■ **Excerpt provided**

Employers “have a duty” to support staff who suffer domestic abuse but few have adequate policies in place, the government says.
It said bosses were in a unique position to help but a “lack of awareness and stigma” held them back.
Calls to domestic abuse services have surged in the pandemic as couples spend more time at home.
Business Minister Paul Scully said employers could be a “bridge between a worker and the support they need”.
“It was once taboo to talk about mental health, but now most workplaces have well-established policies in place. We want to see the same happen for domestic abuse, but more quickly and more effectively,” he said in an open letter to employers.
Managers and colleagues are often the only other people outside the home that victims talk to each day and so “uniquely placed” to spot signs of abuse, he said.
These include becoming more withdrawn than usual, sudden drops in performance, mentions of controlling or coercive behaviour in partners, or physical signs such as bruising.
Sharing the problem
Employers did not have to become “specialists” in handling domestic abuse, Mr Scully said, but could do more to help, including:
- Ensuring staff can spot the signs of a colleague facing domestic abuse so they can respond appropriately and sympathetically
- Communicating that they are there to help, and promoting information about support services
- Fostering a more open work environment where workers feel able to share problems
- And offering practical support such as space and privacy to make calls and arrangements or access to financial help.
Firms already taking action include Vodafone, which offers specialist training to HR and line managers and support for victims including counselling and additional paid leave.
In August, law firm Linklaters strengthened its policies and now offers people who need to flee their home but can’t stay with others three nights’ accommodation in a hotel.
It also offers the option of paid leave, plus one-off payments of £5,000 to help victims trying to become financially independent.
Domestic violence charity Refuge said it saw an 80% increase in calls to its helpline during the first national lockdown, a trend the government believes has continued.
And in November, 43% of respondents to a survey by charity Surviving Economic Abuse showed an abuser had interfered with someone’s ability to work or study from home during the crisis.
Examples included hiding phones or computers, removing wi-fi connections, and phoning an employer claiming a breach of lockdown rules, in an apparent effort to get them sacked.
Domestic abuse isn’t a new problem, nor does today’s call to businesses apply only during a pandemic.
But coronavirus has highlighted new and existing risks.
For many victims and survivors, work is a place of respite.
Being based at home, or on furlough, can reduce communication with team members, and prevent face-to-face chats with colleagues.
I’ve heard of employers finding simple yet effective ways of supporting staff during the pandemic.
For example, finding a plausible reason for an employee whose remote communications were being overlooked, to go into the office as a one-off, so they could talk freely and hand over an ID document for safe keeping.
Of course, not every business can afford to offer emergency accommodation or financial support to those in urgent need. But the focus of today’s letter is on awareness, using free support and removing stigma.
The charity Surviving Economic Abuse wants the government to go further, and put paid leave for domestic abuse victims into law.
Elizabeth Filkin, who chairs the Employer’s Initiative on Domestic Abuse, argues there are real benefits in supporting staff – including around productivity, loyalty and reputation.
‘Quiet or tearful’
Employment lawyer Sarah Chilton, a partner at CM Murray, told the BBC that all employers have a duty to protect their staff’s health and safety while working from home. That includes if they are being subjected to domestic abuse.
“Where an employee is required to work at home during, for example, the pandemic, the employer should take account of any risk to that person’s physical and mental health and safety in the environment in which they work.”
Angela Ogilvie, global director of HR at Linklaters, said training was vital to spot signs of abuse, especially now.
“Victims may avoid calls or videos for example. They may become quiet, anxious or tearful, secretive about their home life.
“And it’s being conscious of how you start those conversations because they may be overheard, so you may have to switch your conversation to email or text.”
Mr Scully said the government would consult on ways to help domestic abuse victims at work, for instance by making it easier to request flexible working.
The government’s Domestic Abuse Bill also continues to make its way through parliament.
It will bring into law a statutory definition of domestic abuse that includes coercive or controlling behaviour as well as emotional and economic abuse.

■ **Task to carry out**
Put this sentence from the article on employers and domestic abuse into Spanish: "For many victims and survivors, work is a place of respite." Work from the article on employers and domestic abuse alone.

■ **Exercise data**
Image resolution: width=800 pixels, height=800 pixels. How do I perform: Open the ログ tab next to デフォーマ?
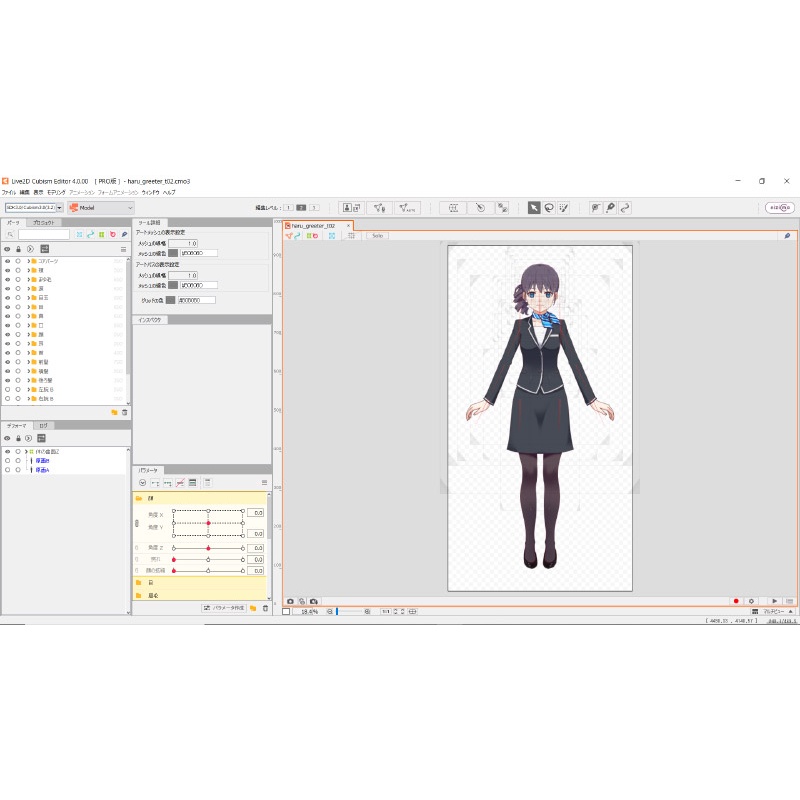(x=42, y=425)
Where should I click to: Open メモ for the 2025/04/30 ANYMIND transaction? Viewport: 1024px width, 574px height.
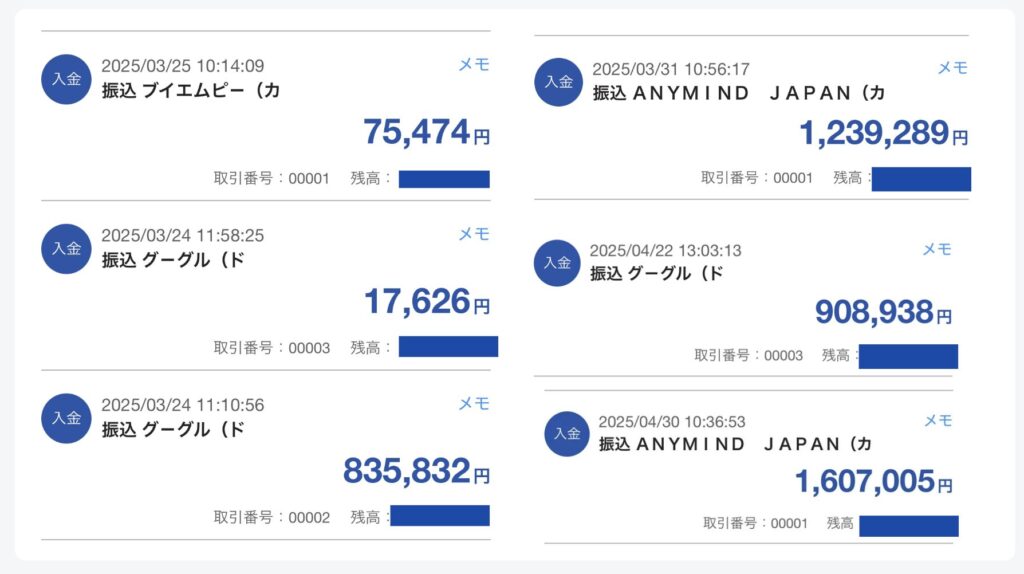[938, 421]
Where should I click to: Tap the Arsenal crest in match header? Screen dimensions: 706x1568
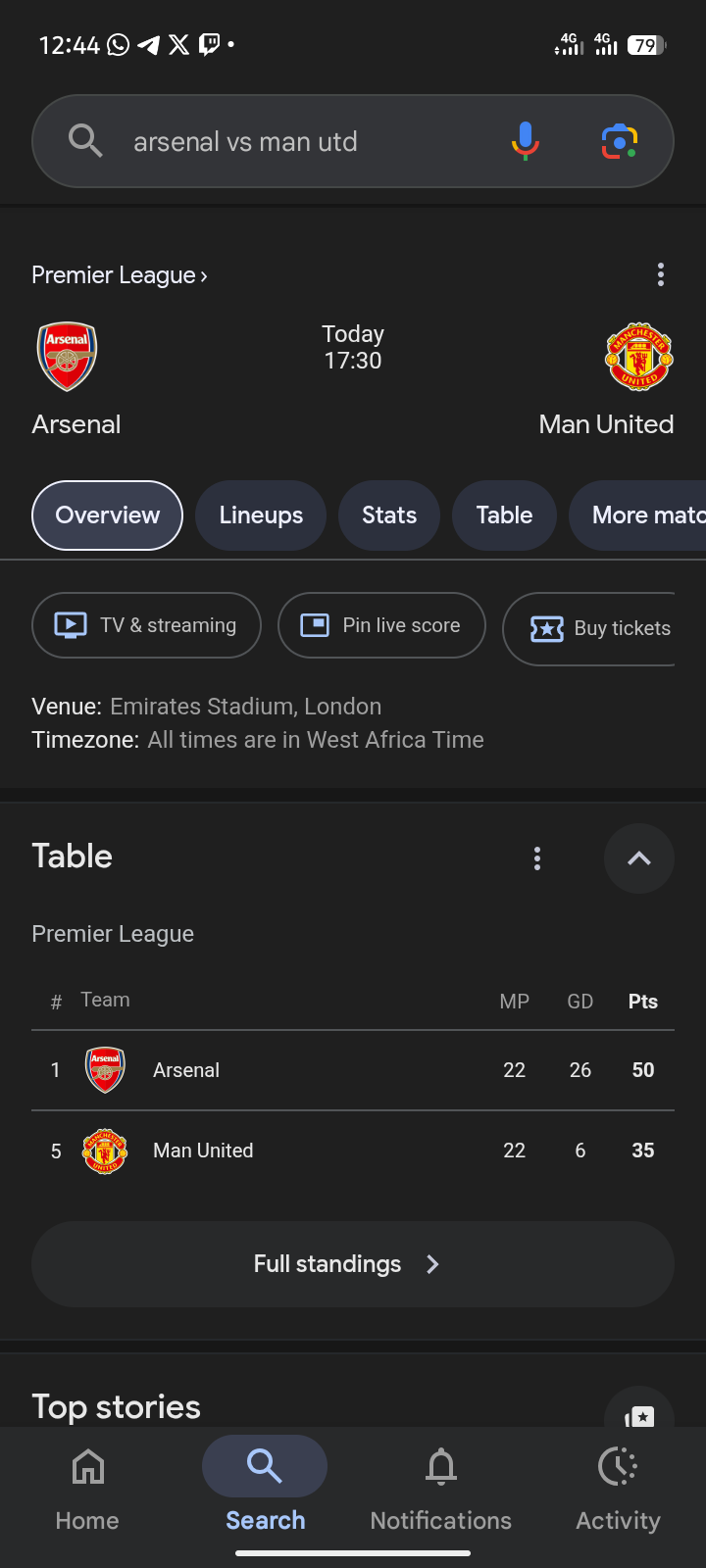click(67, 357)
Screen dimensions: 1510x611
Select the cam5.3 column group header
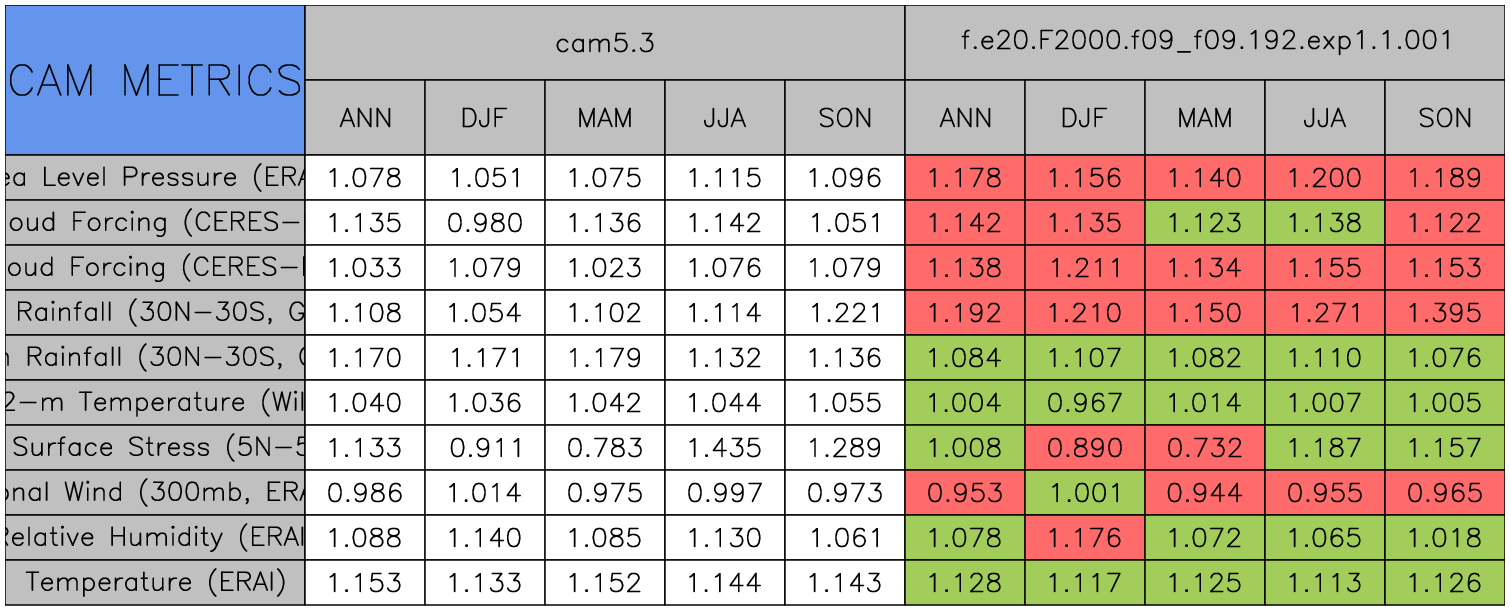[x=604, y=42]
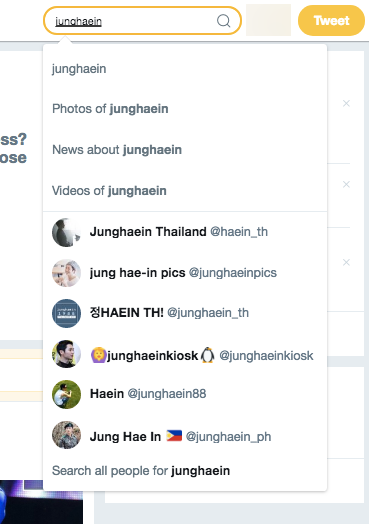Select jung hae-in pics avatar image

pyautogui.click(x=66, y=273)
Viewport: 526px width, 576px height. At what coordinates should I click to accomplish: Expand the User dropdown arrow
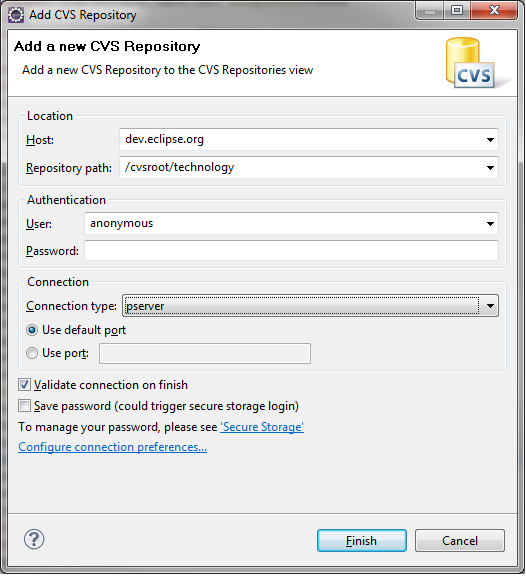coord(490,223)
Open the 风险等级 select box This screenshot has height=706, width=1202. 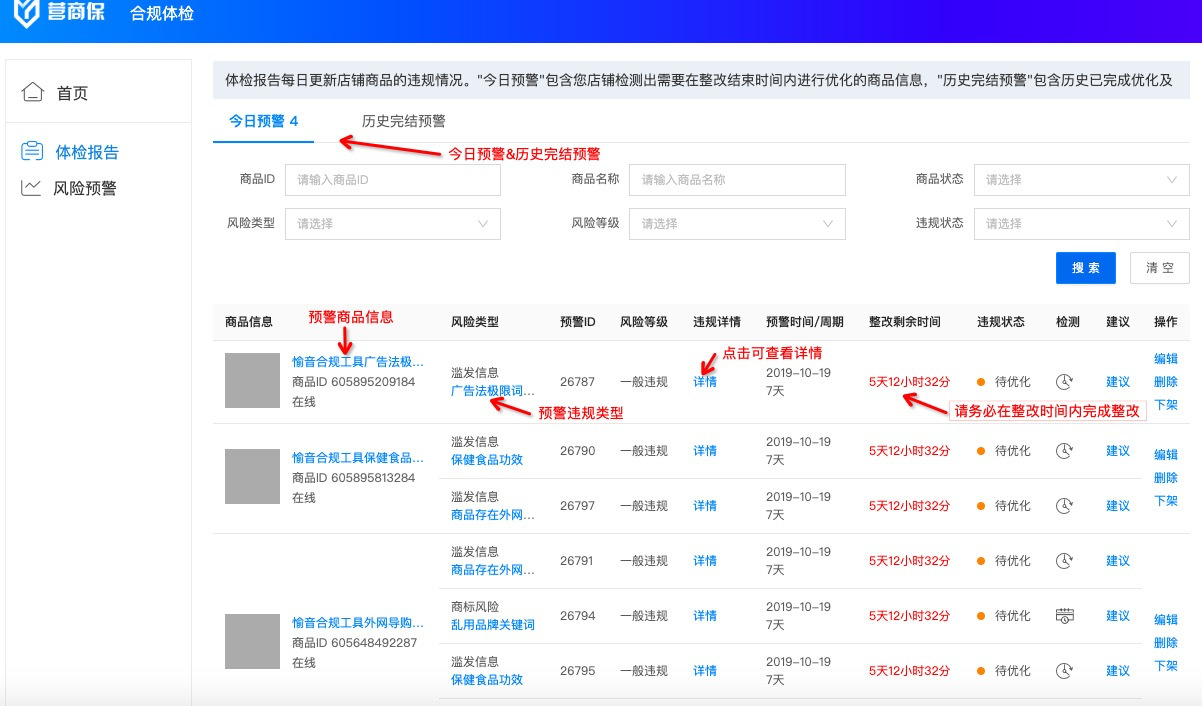(x=743, y=224)
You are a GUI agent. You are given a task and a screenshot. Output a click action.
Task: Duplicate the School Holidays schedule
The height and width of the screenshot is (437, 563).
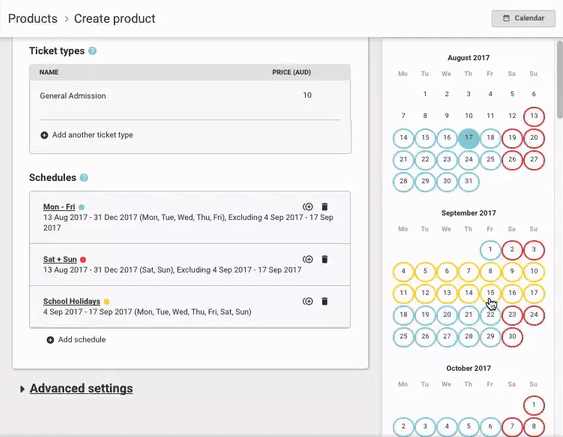pos(308,301)
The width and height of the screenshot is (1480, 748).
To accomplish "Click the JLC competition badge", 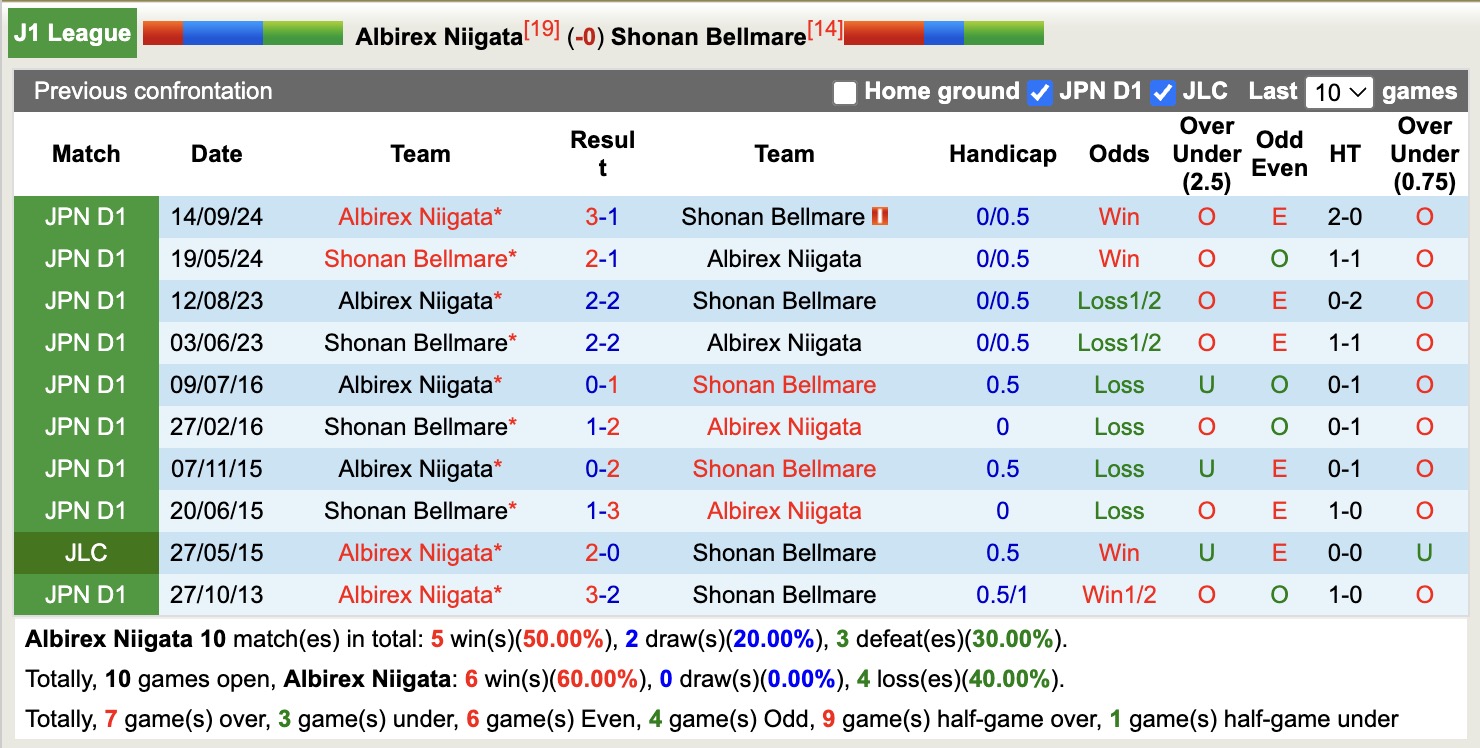I will [85, 552].
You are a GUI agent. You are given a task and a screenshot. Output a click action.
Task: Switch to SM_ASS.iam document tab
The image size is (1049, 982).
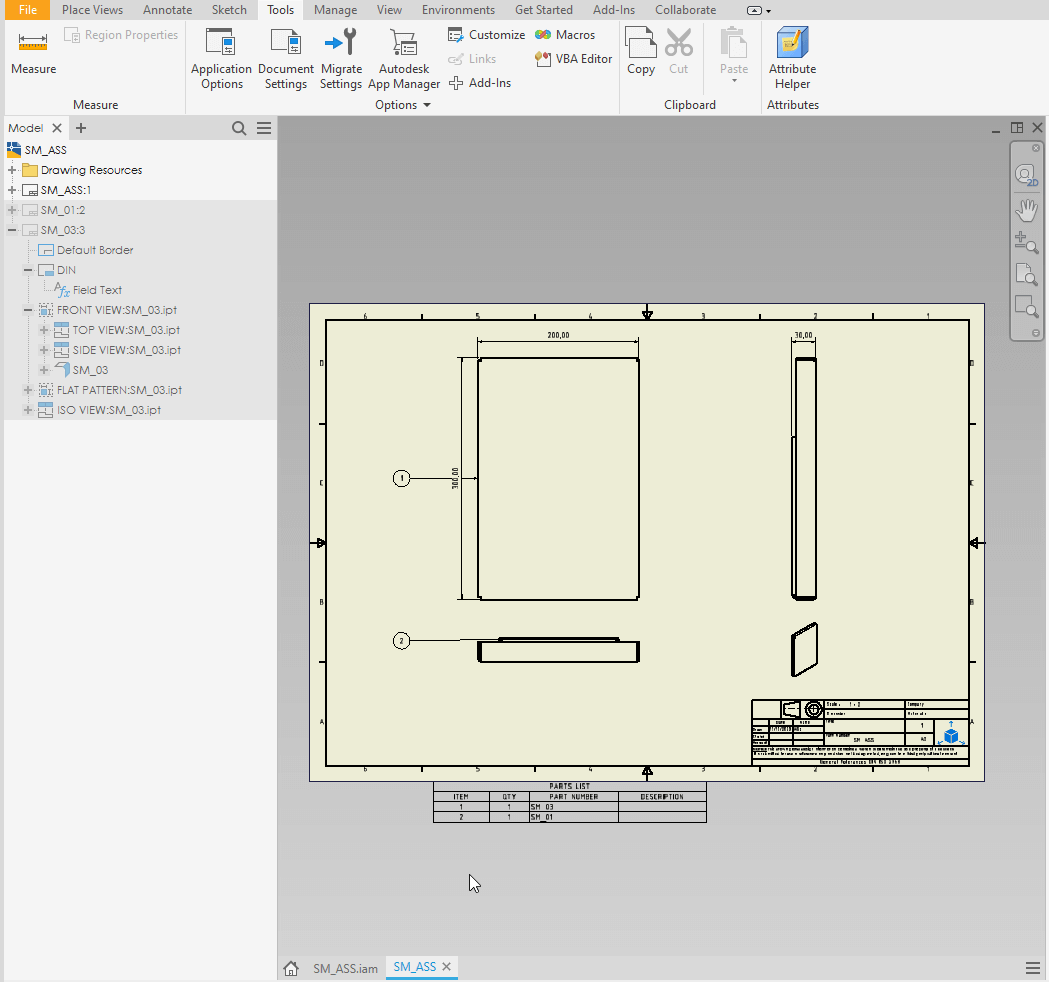point(344,967)
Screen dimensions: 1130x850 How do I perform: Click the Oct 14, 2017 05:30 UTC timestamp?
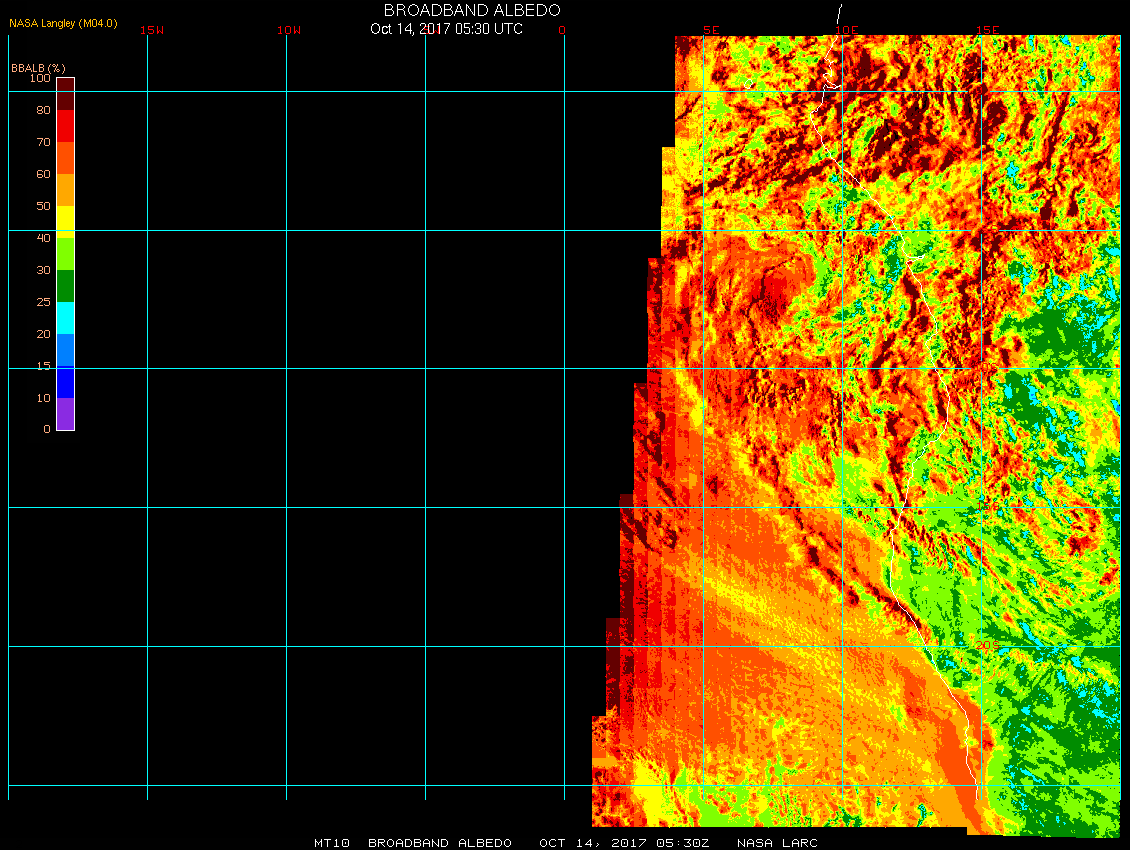[446, 29]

■ **Response box**
Para muchas víctimas y sobrevivientes, el trabajo es un lugar de respiro.